#### WORK ITEM:
What you give back should match the entries below character for character.

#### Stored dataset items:
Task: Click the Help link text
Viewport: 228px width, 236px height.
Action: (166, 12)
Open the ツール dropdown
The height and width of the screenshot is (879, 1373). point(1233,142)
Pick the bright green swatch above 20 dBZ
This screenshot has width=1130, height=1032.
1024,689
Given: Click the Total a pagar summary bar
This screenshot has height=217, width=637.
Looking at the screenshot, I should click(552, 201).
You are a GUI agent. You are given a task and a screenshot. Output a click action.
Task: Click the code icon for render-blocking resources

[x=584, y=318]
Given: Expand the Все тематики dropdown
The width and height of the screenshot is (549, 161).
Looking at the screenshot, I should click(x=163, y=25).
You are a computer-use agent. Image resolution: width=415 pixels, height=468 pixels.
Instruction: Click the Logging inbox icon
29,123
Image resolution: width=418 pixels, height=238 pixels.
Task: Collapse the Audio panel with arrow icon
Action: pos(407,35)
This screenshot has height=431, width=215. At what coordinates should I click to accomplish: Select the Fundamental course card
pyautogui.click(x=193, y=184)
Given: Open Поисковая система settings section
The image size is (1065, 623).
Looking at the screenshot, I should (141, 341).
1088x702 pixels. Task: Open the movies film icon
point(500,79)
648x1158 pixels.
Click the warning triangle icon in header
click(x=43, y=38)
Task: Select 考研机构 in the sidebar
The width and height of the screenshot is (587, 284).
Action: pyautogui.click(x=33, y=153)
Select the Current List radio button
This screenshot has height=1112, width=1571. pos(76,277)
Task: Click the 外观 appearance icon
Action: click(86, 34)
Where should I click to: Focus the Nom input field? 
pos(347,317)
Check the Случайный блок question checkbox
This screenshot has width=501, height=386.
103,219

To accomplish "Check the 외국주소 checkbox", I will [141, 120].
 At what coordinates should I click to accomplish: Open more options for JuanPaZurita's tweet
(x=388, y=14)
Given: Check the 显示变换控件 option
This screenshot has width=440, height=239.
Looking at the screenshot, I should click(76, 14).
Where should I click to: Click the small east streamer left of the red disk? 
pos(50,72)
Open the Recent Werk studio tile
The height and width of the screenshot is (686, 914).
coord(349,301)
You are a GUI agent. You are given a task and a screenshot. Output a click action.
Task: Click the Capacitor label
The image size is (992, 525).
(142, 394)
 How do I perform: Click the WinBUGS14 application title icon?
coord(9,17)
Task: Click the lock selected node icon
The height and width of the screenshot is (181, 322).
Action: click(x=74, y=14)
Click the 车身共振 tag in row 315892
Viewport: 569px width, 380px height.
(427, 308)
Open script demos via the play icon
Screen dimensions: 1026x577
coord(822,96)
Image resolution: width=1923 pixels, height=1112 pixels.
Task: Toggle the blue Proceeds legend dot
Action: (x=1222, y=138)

#### WORKED SOLUTION:
Task: Click the Help link text
Viewport: 228px width, 236px height.
Action: (166, 12)
Open the ツール dropdown
The height and width of the screenshot is (879, 1373). point(1233,142)
Pick the bright green swatch above 20 dBZ
This screenshot has width=1130, height=1032.
1024,689
Given: Click the Total a pagar summary bar
This screenshot has height=217, width=637.
Looking at the screenshot, I should click(552, 201).
You are a GUI agent. You are given a task and a screenshot. Output a click action.
Task: Click the code icon for render-blocking resources

[x=584, y=318]
Given: Expand the Все тематики dropdown
The width and height of the screenshot is (549, 161).
Looking at the screenshot, I should click(x=163, y=25).
You are a computer-use agent. Image resolution: width=415 pixels, height=468 pixels.
Instruction: Click the Logging inbox icon
29,123
Image resolution: width=418 pixels, height=238 pixels.
Task: Collapse the Audio panel with arrow icon
Action: pos(407,35)
This screenshot has height=431, width=215. At what coordinates should I click to accomplish: Select the Fundamental course card
pyautogui.click(x=193, y=184)
Given: Open Поисковая система settings section
The image size is (1065, 623).
Looking at the screenshot, I should (141, 341).
1088x702 pixels. Task: Open the movies film icon
point(500,79)
648x1158 pixels.
Click the warning triangle icon in header
click(x=43, y=38)
Task: Select 考研机构 in the sidebar
The width and height of the screenshot is (587, 284).
Action: pyautogui.click(x=33, y=153)
Select the Current List radio button
This screenshot has height=1112, width=1571. pos(76,277)
Task: Click the 外观 appearance icon
Action: click(86, 34)
Where should I click to: Focus the Nom input field? 
pos(347,317)
Check the Случайный блок question checkbox
This screenshot has width=501, height=386.
103,219

To accomplish "Check the 외국주소 checkbox", I will [141, 120].
 At what coordinates should I click to accomplish: Open more options for JuanPaZurita's tweet
(x=388, y=14)
Given: Check the 显示变换控件 option
This screenshot has width=440, height=239.
Looking at the screenshot, I should click(76, 14).
Where should I click to: Click the small east streamer left of the red disk? 
pos(50,72)
Open the Recent Werk studio tile
The height and width of the screenshot is (686, 914).
coord(349,301)
You are a GUI agent. You are given a task and a screenshot. Output a click action.
Task: Click the Capacitor label
The image size is (992, 525).
(142, 394)
 How do I perform: Click the WinBUGS14 application title icon?
coord(9,17)
Task: Click the lock selected node icon
The height and width of the screenshot is (181, 322).
Action: click(x=74, y=14)
Click the 车身共振 tag in row 315892
Viewport: 569px width, 380px height.
(427, 308)
Open script demos via the play icon
Screen dimensions: 1026x577
coord(822,96)
Image resolution: width=1923 pixels, height=1112 pixels.
Task: Toggle the blue Proceeds legend dot
Action: (x=1222, y=138)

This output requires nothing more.